_Compiti assegnati_
a - Secondo l'articolo sulla legge per il ripristino della natura, quanto ha già investito Danone nel latte sintetico?
b - Estrai dall'articolo sulla legge per il ripristino della natura il passo che comincia con "reca già nel" e termina con "dignità, identità umane.", senza cambiarne una parola.

Politica green
Michele Corti, 3 marzo 2024

Il
blocco ideologico rossoverde porta a casa un trofeo prezioso per la
campagna elettorale. Il PPE, con 25 traditori, si presenta
all’elettorato come un partito inaffidabile, con all’interno componenti
suscettibili di cedere alle pressioni delle lobby ambientaliste
sostenute dalle multinazionali. Nessuno crede che a queste ultime
interessino le farfalle e le paludi. Interessa indebolire ulteriormente
l’agricoltura famigliare europea e le filiere che ancora sfuggono ai
monopoli globali, ai “padroni del cibo” mondiale.
La legge sul
“Ripristino della natura” (qui
il testo approvato dal
parlamento
europeo )
reca già nel titolo l’ispirazione a un messianismo green che emerge
anche in alcuni passaggi del chilometrico preambolo all’articolato,
dove si arriva a parlare di “riportare la natura nelle nostre vite”. Si
vuol far credere che il provvedimento porterà benefici all’agricoltura,
alla produzione alimentare, al consumatore, oltre che all’ambiente. Ma
siamo sicuri? Le stesse élite globaliste che sponsorizzano il rewilding
spingono verso il cibo artificiale, il transumanesimo,
l’artificializzazione della vita umana e sociale. In realtà, come
sosteniamo da lungo tempo, rewilding e artificializzazione sono due
facce della stessa medaglia, due branche di una tenaglia che devono
stritolare non solo l’agricoltura famigliare e il mondo rurale ma la
stessa libertà, dignità, identità umane.
Quando il PPE, nella sua ambigua posizione di partito alleato delle
sinistre, e quindi di fautore o comunque complice delle politiche
europee (Green deal compreso), ha tentato di opporsi all’approvazione
della legge e ha paventato i danni agli agricoltori e ai consumatori,
queste tesi [sono state] ampiamente contestate da gruppi
di sinistra, dalla Commissione europea [presieduta da un esponente
del PPE!], da diverse Ong, da migliaia di scienziati del clima, dal
settore dell’industria delle energie rinnovabili e da grandi aziende
come IKEA, H&M, Iberdrola, Unilever, Nestlé e Danone
(fonte). Basti
dire che Danone ha già investito due milioni di dollari nel latte
sintetico
(fonte).
Il “ripristino” anticamera del
rewilding
Quella approvata
dal parlamento europeo mentre nelle piazze di
Bruxelles non si era ancora spento l’eco delle aspre proteste del
movimento dei trattori, non rappresenta solo uno schiaffo agli
agricoltori ma, in quanto affermazione giuridicamente vincolante di un
“naturalismo” astratto e tecnocratico, diventa l’anticamera di un
rewilding aggressivo. Quello, per intendersi, che vuole sostituire i
campi e il paesaggio agricolo con le paludi e i castori o la
“ripristinata” foresta primigenia europea con alci e bisonti. Già da
questo riferimento comprendiamo che il “ripristino” rappresenta un
concetto mistico (come “la natura che torna nelle nostre vite”) per
nulla scientifico perché non tiene conto dell’evoluzione storica
intercorsa (sia su lunghi che meno lunghi periodi) delle comunità di
specie animali e vegetali, dei cambiamenti climatici, delle influenze
di quel “marziano” che è Homo sapiens. Solo il dogmatismo
ecologista (che mescola scienza e religione verde) riesce a stabilire
un confine netto (mistico, per l’appunto) tra ciò che è naturale e ciò
che è legato all’influenza antropica. Piante e animali si
spontaneizzano tanto che se dovessimo, con la bacchetta magica, far
sparire le specie portate in Europa dall’uomo da migliaia di anni in
qua, prati e boschi resterebbero spogli.

_Materiale fornito_

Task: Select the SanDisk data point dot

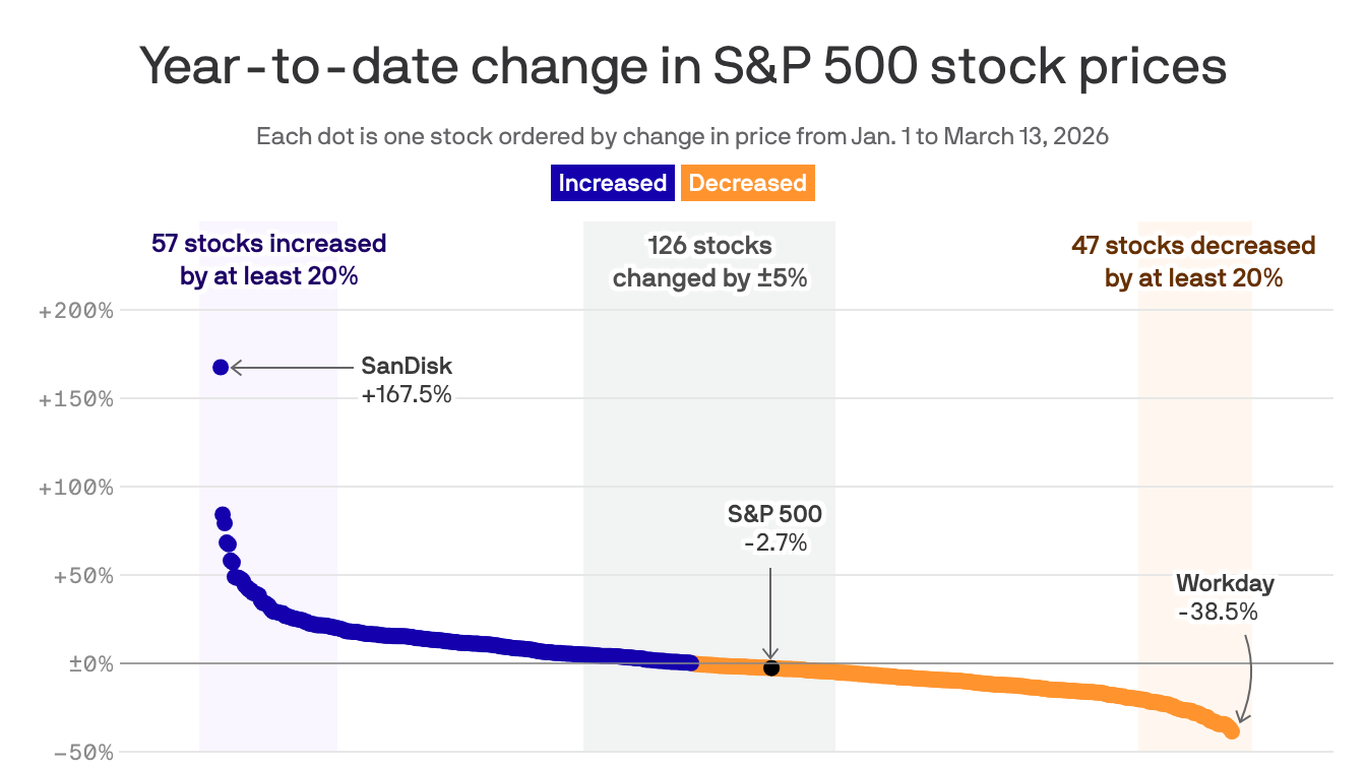Action: coord(221,367)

_Risultati per compito_
a - Due milioni di dollari.

b -
reca già nel titolo l’ispirazione a un messianismo green che emerge
anche in alcuni passaggi del chilometrico preambolo all’articolato,
dove si arriva a parlare di “riportare la natura nelle nostre vite”. Si
vuol far credere che il provvedimento porterà benefici all’agricoltura,
alla produzione alimentare, al consumatore, oltre che all’ambiente. Ma
siamo sicuri? Le stesse élite globaliste che sponsorizzano il rewilding
spingono verso il cibo artificiale, il transumanesimo,
l’artificializzazione della vita umana e sociale. In realtà, come
sosteniamo da lungo tempo, rewilding e artificializzazione sono due
facce della stessa medaglia, due branche di una tenaglia che devono
stritolare non solo l’agricoltura famigliare e il mondo rurale ma la
stessa libertà, dignità, identità umane.